EXERCISE — State how many lines in the entries below contain "computer". Write nothing but the number.

RECORDS SHOWN —
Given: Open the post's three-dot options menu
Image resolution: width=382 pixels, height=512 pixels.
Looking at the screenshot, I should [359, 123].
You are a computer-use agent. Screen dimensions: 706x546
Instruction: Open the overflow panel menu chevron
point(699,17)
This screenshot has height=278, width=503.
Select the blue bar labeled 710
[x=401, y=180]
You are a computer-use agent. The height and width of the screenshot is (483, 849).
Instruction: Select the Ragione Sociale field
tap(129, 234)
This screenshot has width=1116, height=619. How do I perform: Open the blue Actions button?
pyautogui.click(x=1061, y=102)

...

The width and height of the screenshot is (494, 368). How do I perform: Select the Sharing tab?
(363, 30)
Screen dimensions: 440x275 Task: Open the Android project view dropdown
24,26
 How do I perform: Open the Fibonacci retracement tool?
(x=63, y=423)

==

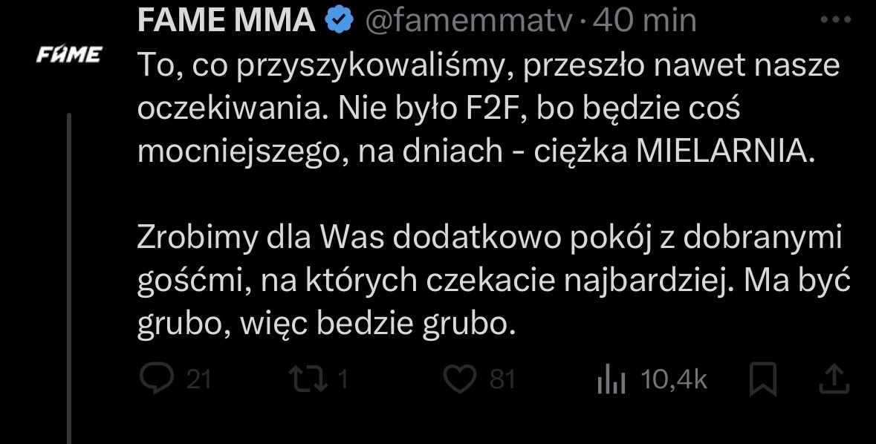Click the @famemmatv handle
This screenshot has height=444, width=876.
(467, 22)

EXERCISE RESULT — 2